*Try it*
The expected copy holds every entry exactly and none of the pictures.

*Records supplied*
........
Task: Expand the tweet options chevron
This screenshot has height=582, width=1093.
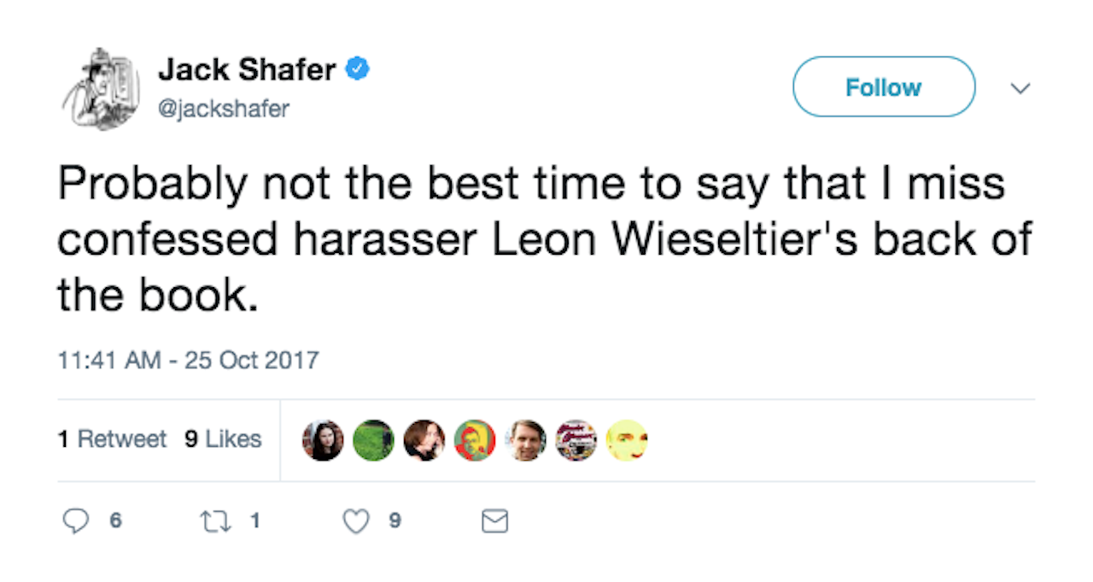Action: tap(1020, 88)
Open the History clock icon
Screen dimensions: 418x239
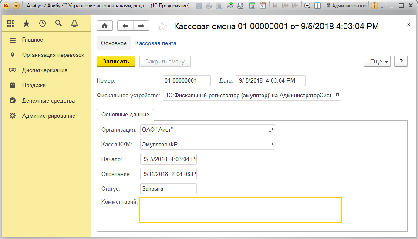click(x=42, y=23)
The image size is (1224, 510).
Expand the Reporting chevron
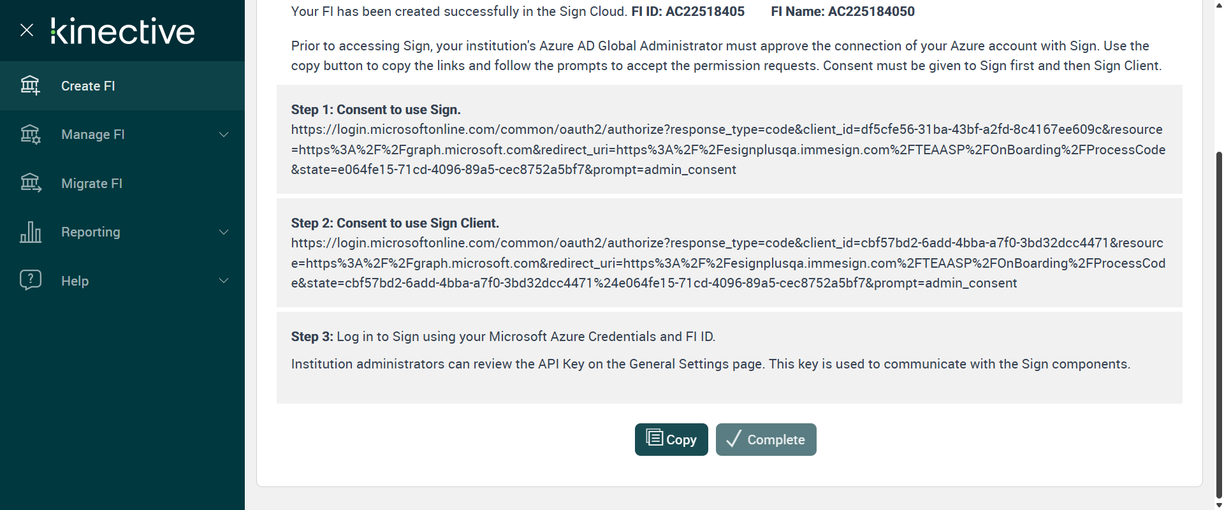click(x=224, y=232)
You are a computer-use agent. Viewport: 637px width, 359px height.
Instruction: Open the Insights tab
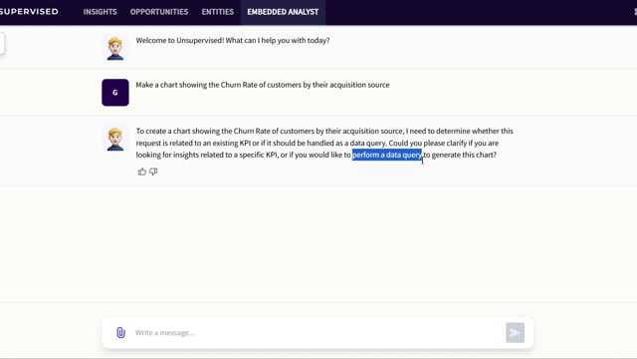pyautogui.click(x=100, y=12)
........
*Task result*
Task: Expand the tweet options chevron
This screenshot has height=582, width=1093.
Action: tap(1020, 88)
Open the History clock icon
Screen dimensions: 418x239
click(x=42, y=23)
The image size is (1224, 510).
Expand the Reporting chevron
click(x=224, y=232)
You are a computer-use agent. Viewport: 637px width, 359px height.
Instruction: Open the Insights tab
pyautogui.click(x=100, y=12)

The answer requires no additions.